The case for what in Spain is called la corrida de toros is well made in this entertaining account of two years which the author spent in Spain — following the bulls, caping young cows himself, getting to know matadors, attending ferias and flamenco parties. An initially reluctant convert to this Spanish cultural tradition, he comes to accept that ‘part of the justification of the suffering is the art’. When- ever he sees a bad and bloody corrida, however, his doubts over the cruelty surface again. Every aficionado has seen fights which are both shameful and plain boring. But when everything goes right, the spectacle can be absorbing, uplifting, even emotional.

What Fiske-Harrison seeks, as someone wrote of the great torero Antonio Ordoñez, is ‘a demonstration of the values which distinguish bullfighting from butchery’. Those values are concerned with technique, artistry, grace under pressure from a highly dangerous animal which is doing its best to kill its adversaries. In conversation with one of Ordoñez’s matador grandsons, Cayetano, the author learns of ‘the warmth a great bull could inspire in him, of his sadness at killing’.

Having returned to Oxford and read books on animal rights, he decides, that he must go back to Spain and kill a bull himself. Coached by a former matador, Dávila Miura, Fiske-Harrison proves himself brave and competent enough to reach what the Spanish call la hora de la verdad, the moment of truth, when he puts his bull to the sword and gains some understanding of what Cayetano had told him.

The only disappointment of this book is that it has a little too much about the author rather than ‘the world of the Spanish bullfight’. He might have considered the significance of religion — almost all bullfighting ferias are held in honour of a saint, or a festival such as Pentecost or Corpus Christi — the effect of the economic recession on the future of la fiesta brava, and of the ban in Catalonia (probably minimal: the encouraging response of the socialist government in Madrid was to hand over responsibility for bullfighting to the Ministry of Culture). He might also have discussed the ever-growing popularity of the corrida in south-west France, where it is conducted precisely as in Spain, and exploded the myth that bullfighting survives for the entertainment of foreign tourists. (When I attended a fight last summer in Malaga — the centre of tourism on the Costa del Sol — with a capacity audience of 12,000, I saw no foreigners there, nor heard a word of English spoken.)

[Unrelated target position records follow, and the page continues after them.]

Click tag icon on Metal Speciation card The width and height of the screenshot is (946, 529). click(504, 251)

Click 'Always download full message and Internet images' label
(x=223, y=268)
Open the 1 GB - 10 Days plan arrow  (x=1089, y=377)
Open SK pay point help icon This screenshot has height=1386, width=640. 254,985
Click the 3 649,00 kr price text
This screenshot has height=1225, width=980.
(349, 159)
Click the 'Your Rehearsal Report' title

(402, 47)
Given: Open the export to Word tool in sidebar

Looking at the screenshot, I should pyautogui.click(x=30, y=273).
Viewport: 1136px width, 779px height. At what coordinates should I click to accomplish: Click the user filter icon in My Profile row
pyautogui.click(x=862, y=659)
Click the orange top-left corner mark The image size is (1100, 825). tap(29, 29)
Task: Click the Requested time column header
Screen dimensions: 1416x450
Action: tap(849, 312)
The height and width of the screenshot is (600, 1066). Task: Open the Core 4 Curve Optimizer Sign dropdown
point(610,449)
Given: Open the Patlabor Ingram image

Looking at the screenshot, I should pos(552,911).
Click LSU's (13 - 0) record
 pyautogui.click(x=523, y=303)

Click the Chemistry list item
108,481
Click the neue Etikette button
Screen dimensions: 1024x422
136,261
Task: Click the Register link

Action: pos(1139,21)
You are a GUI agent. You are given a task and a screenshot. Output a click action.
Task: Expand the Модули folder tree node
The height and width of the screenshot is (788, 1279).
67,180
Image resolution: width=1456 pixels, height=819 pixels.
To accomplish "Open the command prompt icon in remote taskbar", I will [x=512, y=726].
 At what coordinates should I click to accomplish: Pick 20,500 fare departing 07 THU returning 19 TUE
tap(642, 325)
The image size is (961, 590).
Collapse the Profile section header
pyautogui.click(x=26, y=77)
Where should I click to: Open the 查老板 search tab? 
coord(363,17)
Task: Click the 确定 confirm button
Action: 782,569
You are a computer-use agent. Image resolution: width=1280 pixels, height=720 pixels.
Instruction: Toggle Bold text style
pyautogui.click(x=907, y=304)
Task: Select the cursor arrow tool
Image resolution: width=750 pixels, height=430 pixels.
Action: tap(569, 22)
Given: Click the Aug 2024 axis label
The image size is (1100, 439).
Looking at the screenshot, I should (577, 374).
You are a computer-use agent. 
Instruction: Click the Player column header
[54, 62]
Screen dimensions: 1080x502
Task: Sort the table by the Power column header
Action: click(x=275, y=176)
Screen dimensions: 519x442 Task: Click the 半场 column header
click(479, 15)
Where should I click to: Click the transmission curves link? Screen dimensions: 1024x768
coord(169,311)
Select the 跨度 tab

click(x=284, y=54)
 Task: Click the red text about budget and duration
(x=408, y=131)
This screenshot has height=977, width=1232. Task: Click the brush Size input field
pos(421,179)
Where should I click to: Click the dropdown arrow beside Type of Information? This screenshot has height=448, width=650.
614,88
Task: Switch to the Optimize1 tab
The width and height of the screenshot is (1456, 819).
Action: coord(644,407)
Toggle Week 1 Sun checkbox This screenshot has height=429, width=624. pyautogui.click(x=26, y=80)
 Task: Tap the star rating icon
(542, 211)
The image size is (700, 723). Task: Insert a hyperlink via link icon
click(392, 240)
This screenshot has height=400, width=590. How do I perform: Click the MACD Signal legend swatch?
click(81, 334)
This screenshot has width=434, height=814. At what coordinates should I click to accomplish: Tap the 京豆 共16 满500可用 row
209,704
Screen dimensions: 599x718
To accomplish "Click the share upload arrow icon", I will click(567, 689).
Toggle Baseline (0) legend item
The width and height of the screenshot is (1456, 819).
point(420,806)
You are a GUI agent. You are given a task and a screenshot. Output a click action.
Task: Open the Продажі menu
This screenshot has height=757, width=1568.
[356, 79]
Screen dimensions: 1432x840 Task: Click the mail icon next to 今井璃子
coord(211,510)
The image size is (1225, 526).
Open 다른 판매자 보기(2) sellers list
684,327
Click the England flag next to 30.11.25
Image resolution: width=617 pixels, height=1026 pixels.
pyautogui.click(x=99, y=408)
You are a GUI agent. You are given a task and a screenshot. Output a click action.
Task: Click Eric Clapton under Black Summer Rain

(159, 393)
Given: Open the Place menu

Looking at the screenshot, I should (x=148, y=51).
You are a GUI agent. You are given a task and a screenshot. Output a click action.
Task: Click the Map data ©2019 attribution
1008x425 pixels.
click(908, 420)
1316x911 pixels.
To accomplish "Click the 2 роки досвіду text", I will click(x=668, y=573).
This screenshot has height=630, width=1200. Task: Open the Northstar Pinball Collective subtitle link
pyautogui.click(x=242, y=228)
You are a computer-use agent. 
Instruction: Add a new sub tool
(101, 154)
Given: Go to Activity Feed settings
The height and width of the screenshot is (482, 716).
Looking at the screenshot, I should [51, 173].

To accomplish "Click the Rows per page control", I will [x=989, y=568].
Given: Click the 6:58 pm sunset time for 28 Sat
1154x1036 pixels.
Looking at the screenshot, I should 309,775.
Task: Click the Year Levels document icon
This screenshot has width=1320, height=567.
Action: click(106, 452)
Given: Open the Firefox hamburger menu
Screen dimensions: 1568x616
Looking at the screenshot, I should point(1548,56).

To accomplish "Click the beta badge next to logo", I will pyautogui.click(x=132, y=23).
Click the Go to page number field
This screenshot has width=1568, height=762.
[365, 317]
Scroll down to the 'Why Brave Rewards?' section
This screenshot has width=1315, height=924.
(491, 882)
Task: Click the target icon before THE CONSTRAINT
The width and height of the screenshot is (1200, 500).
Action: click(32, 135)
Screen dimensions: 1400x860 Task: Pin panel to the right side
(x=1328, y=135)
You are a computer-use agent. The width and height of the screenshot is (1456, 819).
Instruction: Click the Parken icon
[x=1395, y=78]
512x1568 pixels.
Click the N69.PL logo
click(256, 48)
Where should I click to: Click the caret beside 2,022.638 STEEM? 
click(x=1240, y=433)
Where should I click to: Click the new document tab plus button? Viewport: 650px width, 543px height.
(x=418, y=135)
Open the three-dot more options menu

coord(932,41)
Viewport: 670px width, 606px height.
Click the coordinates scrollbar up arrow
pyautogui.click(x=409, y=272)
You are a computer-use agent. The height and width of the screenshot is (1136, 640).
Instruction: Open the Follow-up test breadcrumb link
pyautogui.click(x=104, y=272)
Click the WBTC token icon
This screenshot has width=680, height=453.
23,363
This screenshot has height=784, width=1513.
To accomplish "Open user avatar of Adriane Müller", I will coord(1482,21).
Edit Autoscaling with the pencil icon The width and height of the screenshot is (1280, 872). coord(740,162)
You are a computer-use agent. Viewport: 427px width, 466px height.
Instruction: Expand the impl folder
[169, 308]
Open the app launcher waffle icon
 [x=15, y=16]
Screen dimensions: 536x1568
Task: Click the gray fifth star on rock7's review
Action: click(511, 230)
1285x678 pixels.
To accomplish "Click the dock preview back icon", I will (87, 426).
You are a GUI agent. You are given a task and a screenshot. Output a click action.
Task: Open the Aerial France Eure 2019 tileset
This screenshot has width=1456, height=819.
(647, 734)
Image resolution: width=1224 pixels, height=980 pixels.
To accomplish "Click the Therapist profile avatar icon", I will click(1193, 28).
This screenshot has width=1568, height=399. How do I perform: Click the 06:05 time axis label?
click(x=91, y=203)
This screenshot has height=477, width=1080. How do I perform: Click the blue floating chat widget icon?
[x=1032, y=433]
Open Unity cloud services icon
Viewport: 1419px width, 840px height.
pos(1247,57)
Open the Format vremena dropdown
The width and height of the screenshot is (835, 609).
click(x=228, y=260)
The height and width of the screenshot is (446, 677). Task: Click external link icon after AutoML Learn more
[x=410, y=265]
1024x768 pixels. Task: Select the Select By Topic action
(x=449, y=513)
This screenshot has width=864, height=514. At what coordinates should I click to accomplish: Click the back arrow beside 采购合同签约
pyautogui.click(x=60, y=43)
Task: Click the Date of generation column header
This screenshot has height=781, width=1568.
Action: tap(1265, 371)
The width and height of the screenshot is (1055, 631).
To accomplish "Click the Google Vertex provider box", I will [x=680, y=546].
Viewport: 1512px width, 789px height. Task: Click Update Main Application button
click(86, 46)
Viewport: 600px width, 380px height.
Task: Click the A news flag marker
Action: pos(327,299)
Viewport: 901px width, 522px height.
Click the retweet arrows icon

Among the principal toreros of today, Fiske-Harrison gives brief mention to the two — Enrique Ponce and El Juli — who have dominated the scene for the past decade, and the faintest praise to José Maria Manzanares, who has emerged recently as both a consummate artist and master swordsman. One of the book’s best passages — which bears comparison with Kenneth Tynan’s outstanding book, Bull Fever — is the description of a performance by the controversial José Tomás in Jerez. This so-called phenomenon, or suicidal lunatic, having lost 17 pints of blood from a horrible goring in Aguascalientes, Mexico last year, is due to make his comeback in Valencia next month.